僕が「(セッ…セーフ!)」と安堵していると「じゃあ私と一緒に隣の部屋へ行こうか。」と誘われた。僕は立ち上がり兄様に着いて行く。



「だから!俺とあいつはあの屋敷に入って不正を見つけようとしただけなんだって!信じてくれよ~!それにフェンネルに会わせてくれ!事情はあいつが一番よくわかってる!」

「ベイローレルさん!」

僕は慌ててベイローレルさんに駆け寄った。ベイローレルさんは僕の姿を見つけるとガタッと立ち上がり「フェンネル!無事だったか!?」と抱き締めてくる。

「(マズイ!!!)」と思った時には既に遅く、僕の後ろに立っている兄様の魔力がグンッと上がった。僕は焦りながら、やんわりとベイローレルさんを引き剥がすと距離を取りながら話を始めた。

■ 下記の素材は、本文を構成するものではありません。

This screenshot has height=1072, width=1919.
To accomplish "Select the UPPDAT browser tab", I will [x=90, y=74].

「ベイローレルさん、僕は見ての通り無事です、なんともありません。ベイローレルさんは大丈夫でしたか?」

「ああ、特に何されたってことはねぇけどいくら言っても信じてくれねぇんだ。だからずっとフェンネルに会わせてくれって言い続けてたんだが…。」

「…そうだったんですね、遅くなってすみません。実はベイローレルさんには内緒にしてたことがあって…。」

「エェ!?まだあるのか…!」とまたしても驚いている。きっと2属性持ち以外にまだあるのか、ということだろう。

「はい…、僕には兄がいて騎士団に所属しているんです。この人が兄です。」と兄様の方へ視線を促した。兄様は一歩前へ出ると「この度は弟がお世話になりました、そしてこの様な形で捕らえたことをお許し下さい。」と頭を下げている。

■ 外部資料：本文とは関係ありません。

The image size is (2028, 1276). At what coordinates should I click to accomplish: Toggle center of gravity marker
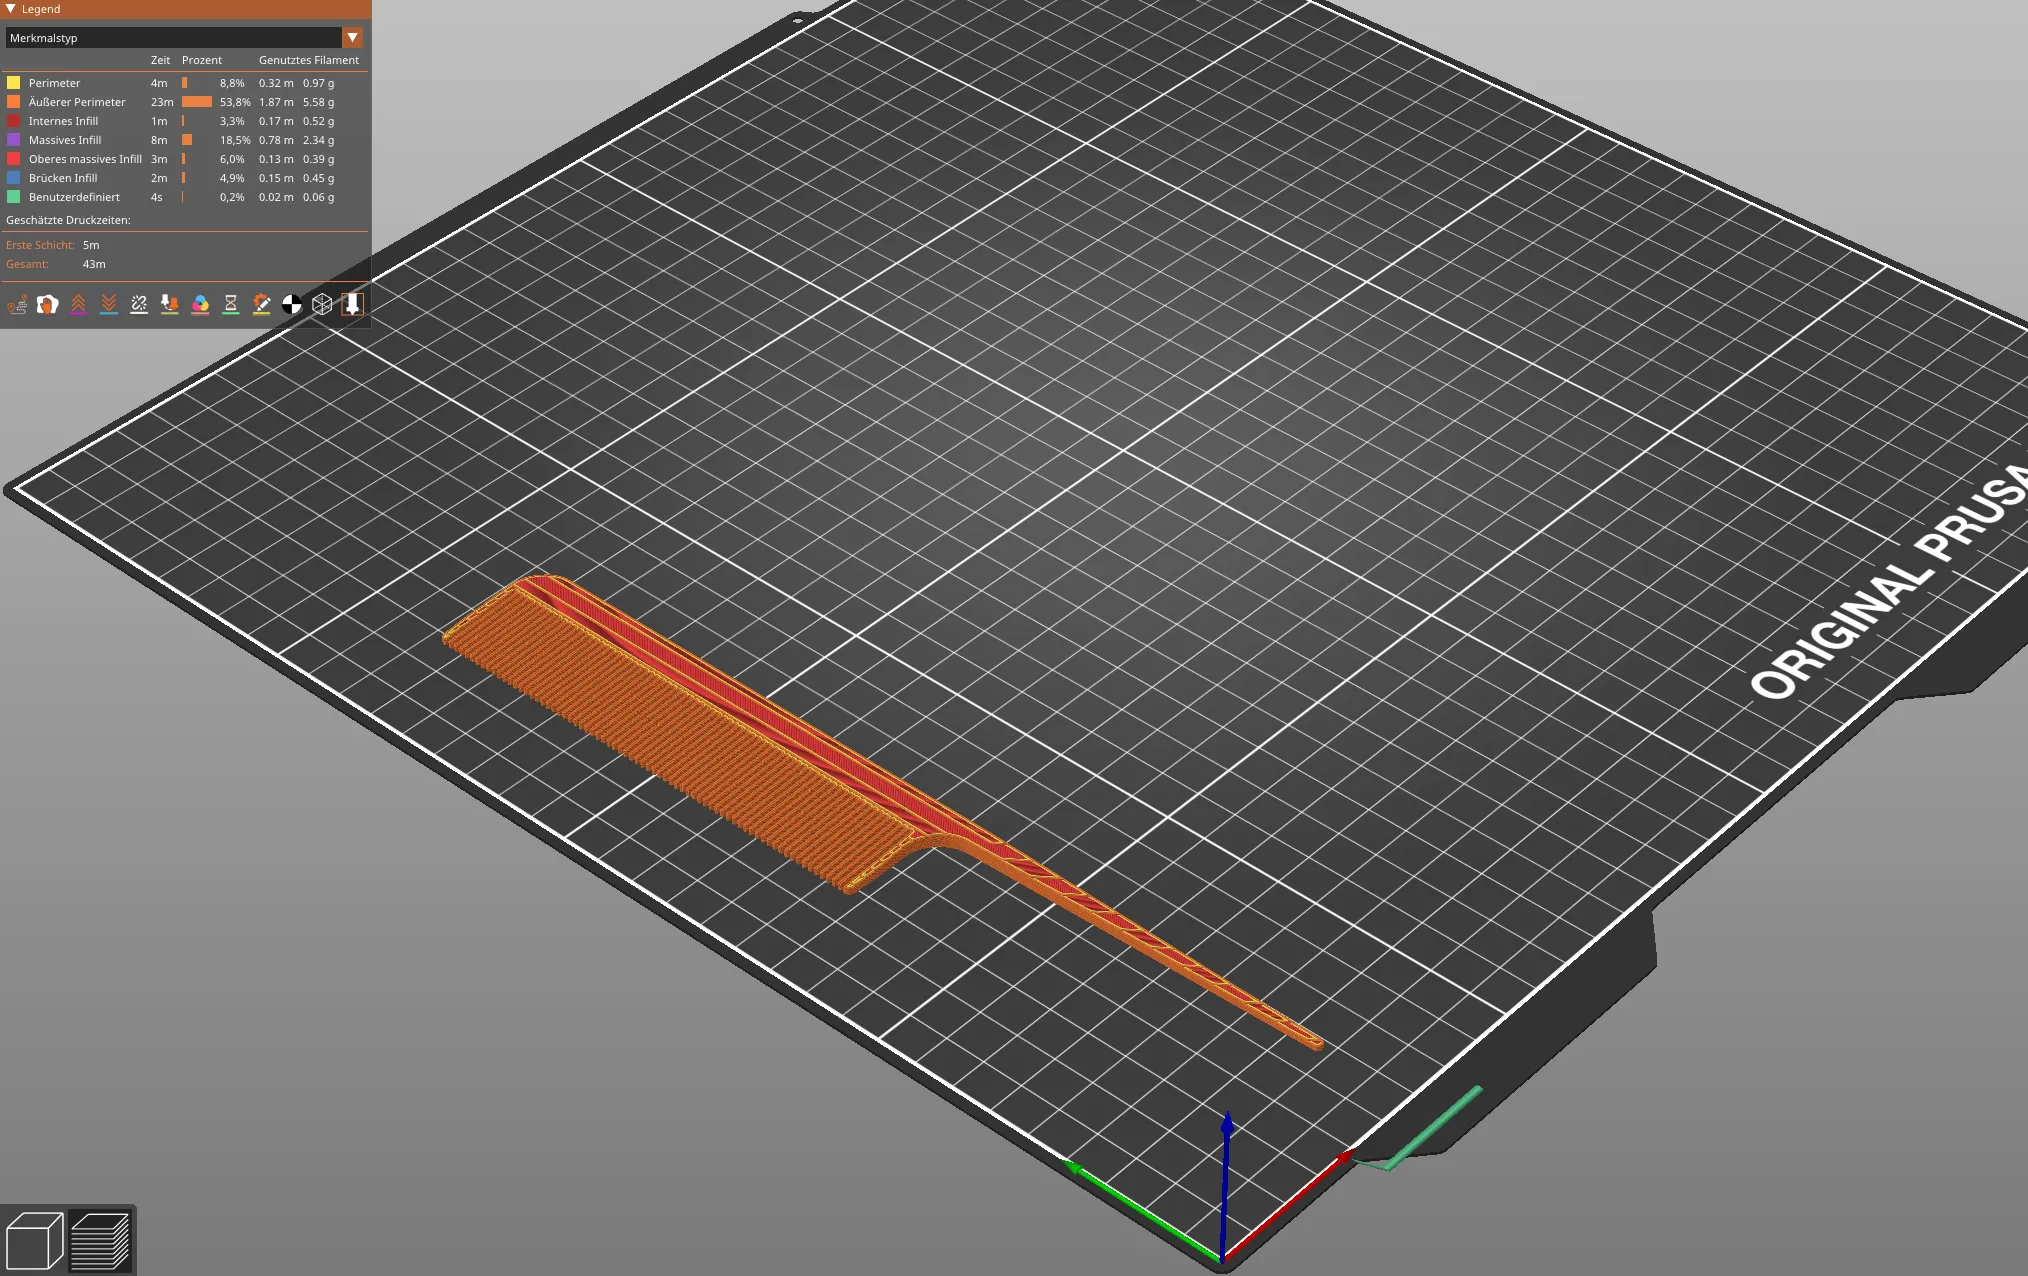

「あっ…いや…頭を上げてくれ!フェンネルが無事なら良かった。」とベイローレルさんは慌てている。その光景に僕が安心していると兄様がこんなことを言い出した。

「弟から聞きました、貴方は弟に護衛を頼まれたそうですね。それにしてはとても親しげに見えるのですが、本当にそれだけなんですか?」

と兄様はニコニコしながら聞いている。でも、よく見ると目が笑っていない。

「(エェ!?兄様、なんてこと聞いてんの!?お願いだからベイローレルさん!それだけって言って!)」と僕は心の中で必死にお願いした。

しかし…

「"今のところ"は護衛と依頼主だが、それ以上になる可能性もないとは言い切れないな。もちろん、フェンネルの気持ち次第だが、なぁフェンネル?」

ベイローレルさんは得意げにこちらを見てきたが僕はそれどころじゃない。先程治っていた兄様の魔力が再びグンッと上がる。

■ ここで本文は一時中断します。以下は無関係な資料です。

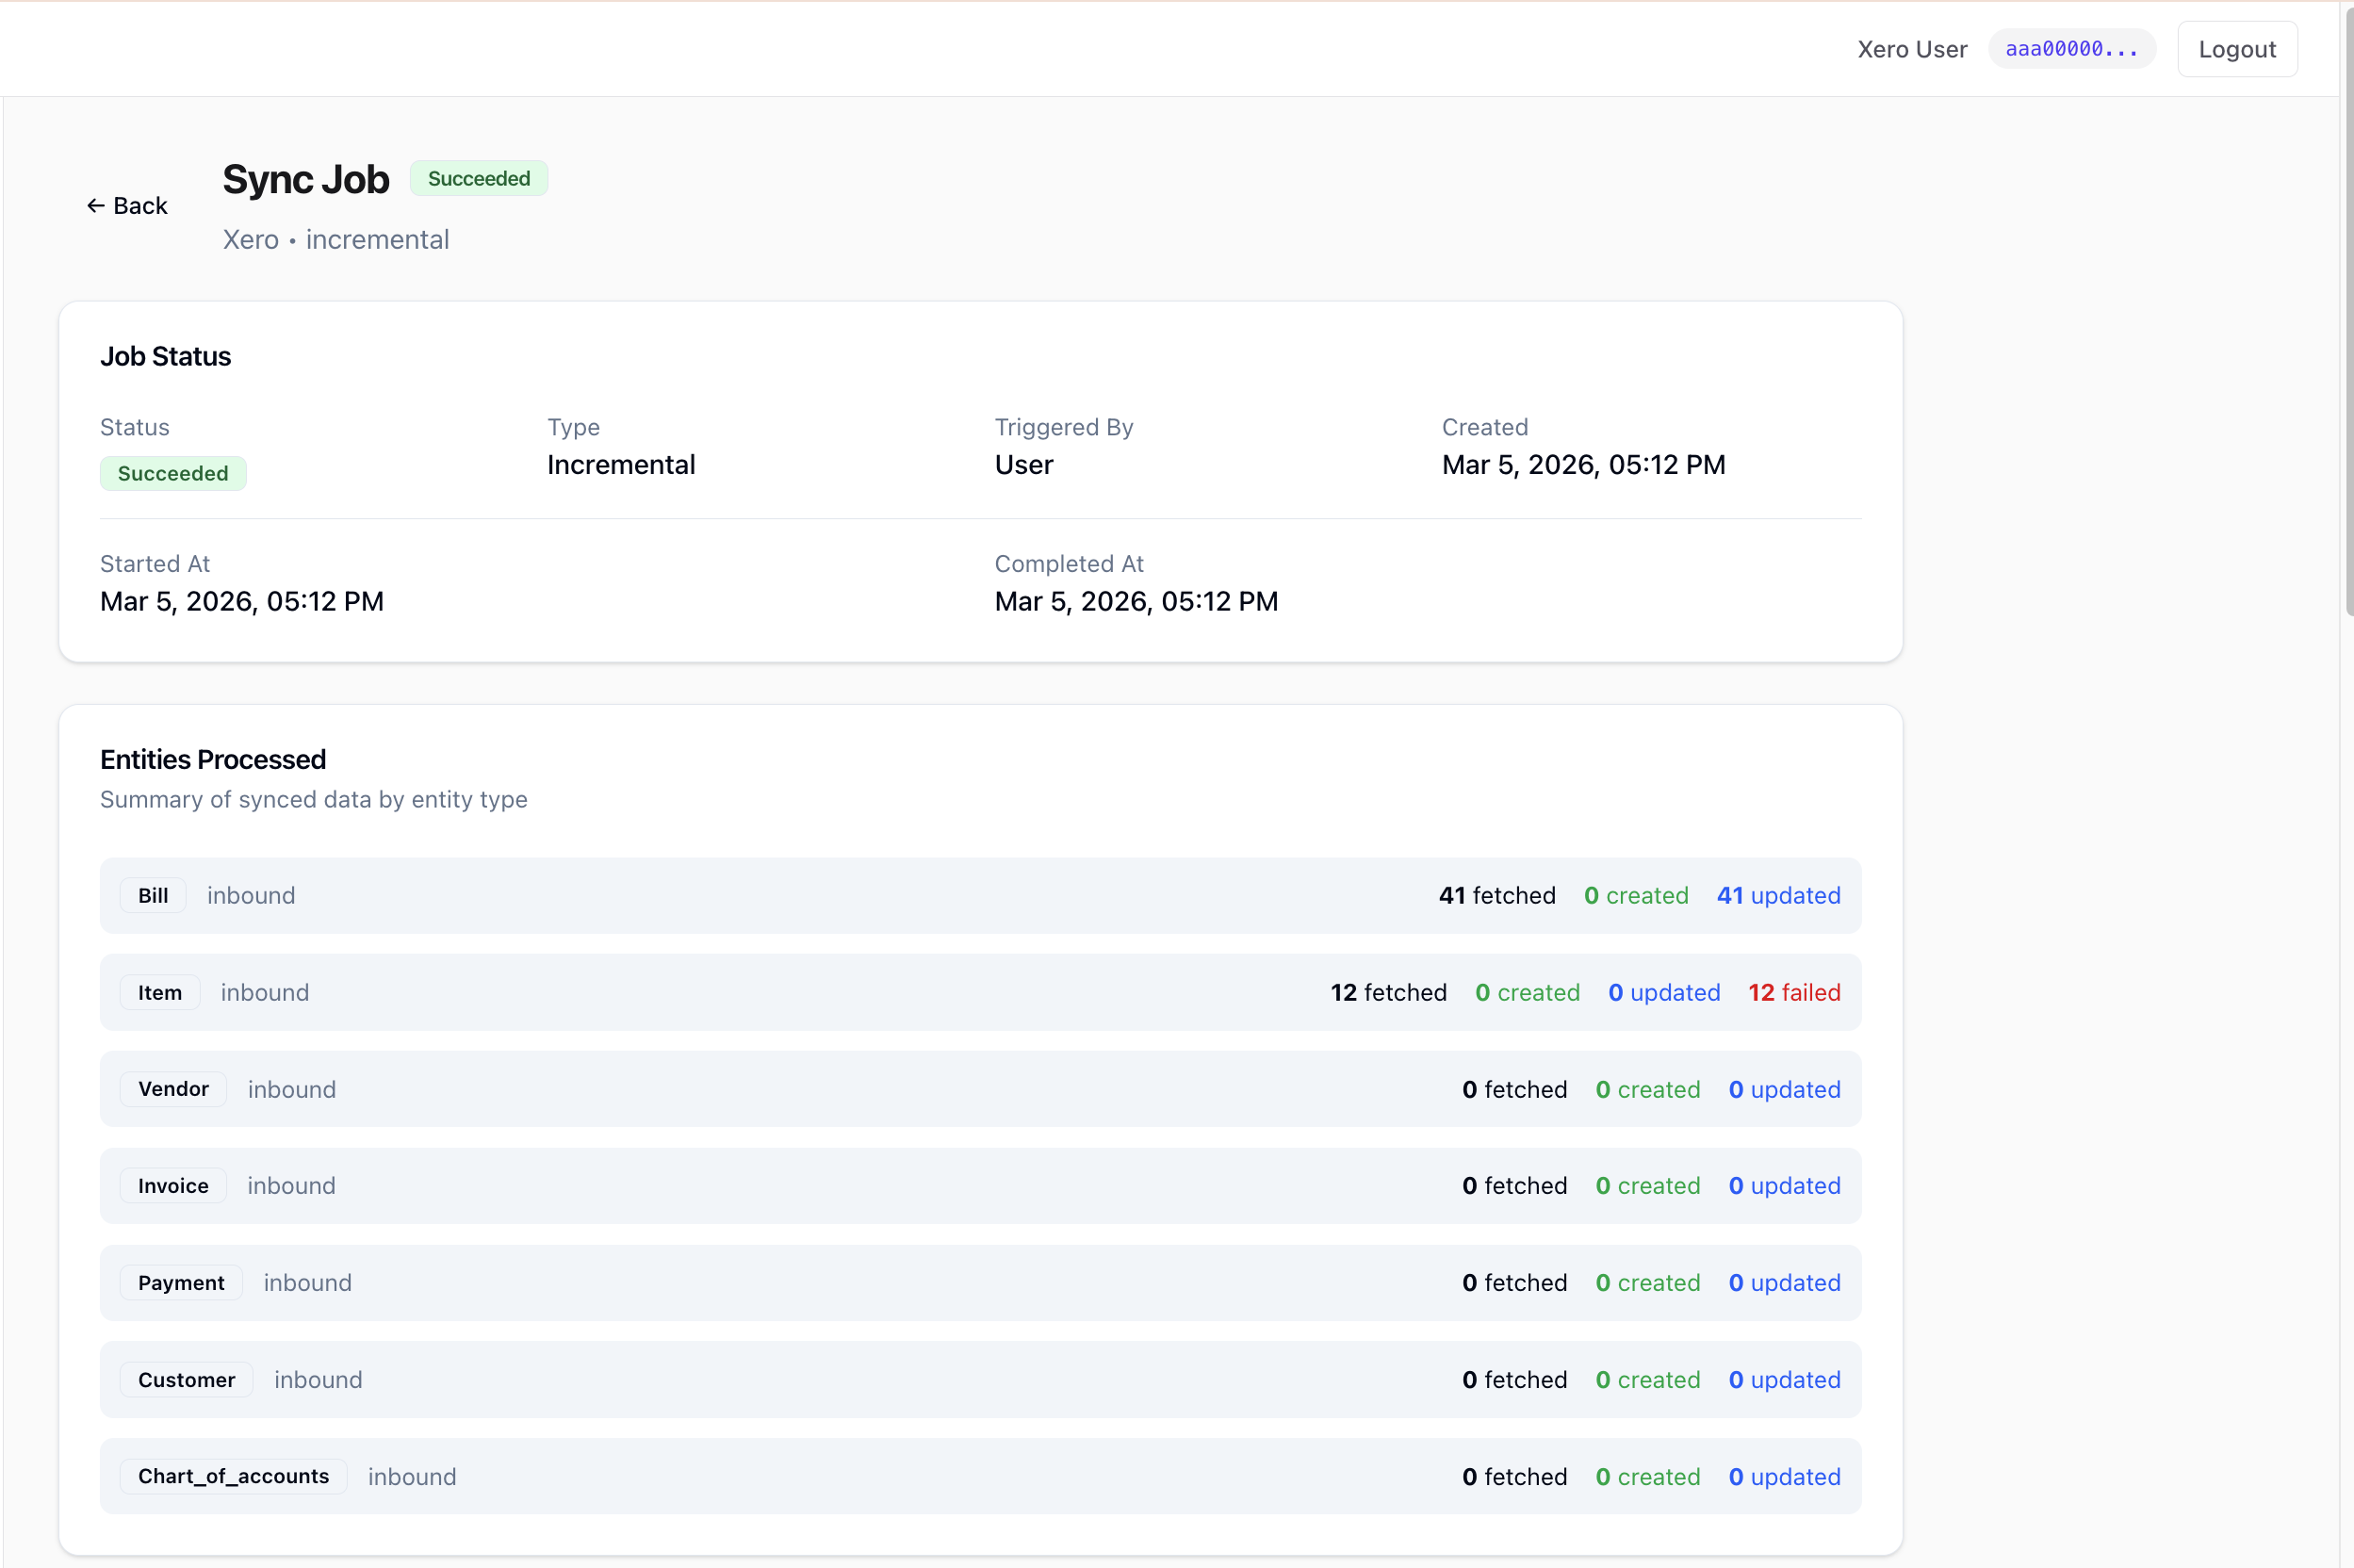Click the Succeeded indicator under Status

coord(173,473)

僕はこれ以上、兄様を怒らせてはいけないと思い「いえ…僕とベイローレルさんはこれ以上の進展はないです…。」とハッキリと断ったが「えー…キスした仲なのに?」と返ってきた。

「(ぎゃーーー!!!やめてー!)」

その一言で部屋の温度が一気に下がる。

「へぇ~…キスまで…?」

「あっ…いや兄様!特に深い意味はないから!それに唇にはしてないよ?」と兄様にジェスチャーを使って必死に説明をする。それでも兄様の機嫌は治らない。僕はどうしようかと迷った末、兄様の首に手を回し唇の横にチュッとキスをした。そして兄様にだけ聞こえる様に「好きなのは兄様だけだよ。」と呟く。

僕達のその様子にベイローレルさんは

「おい!お前ら兄弟で何してる!仲良いからってくっつき過ぎだぞ!」

と引き離してきた。

「兄さんは弟離れしたらどうだ。そうじゃないとフェンネルが自由になれないぞ!」

と言ってくる。

ベイローレルさんの言葉に兄様は「自由…?」と答える。

「ああ、どういう状況かわからないがお互いに依存しすぎると共倒れするぞ。悪いことは言わない、早い内に離れろ。」

と言う。

兄様は少し黙ると「アハハッ!」と急に笑い出し、

「余計なお世話だね。部外者は黙ってろ。」

と魔力を放出しながらベイローレルさんに対して攻撃体勢をとる。

「…おい、そんだけ魔力を出すってことは俺は喧嘩売られてるってことだな?」

とベイローレルさんはニヤリと笑う。

「さぁ?お好きな様に。」

2人の睨み合いに挟まれた僕は身動きが取れず、固まるしかなかった。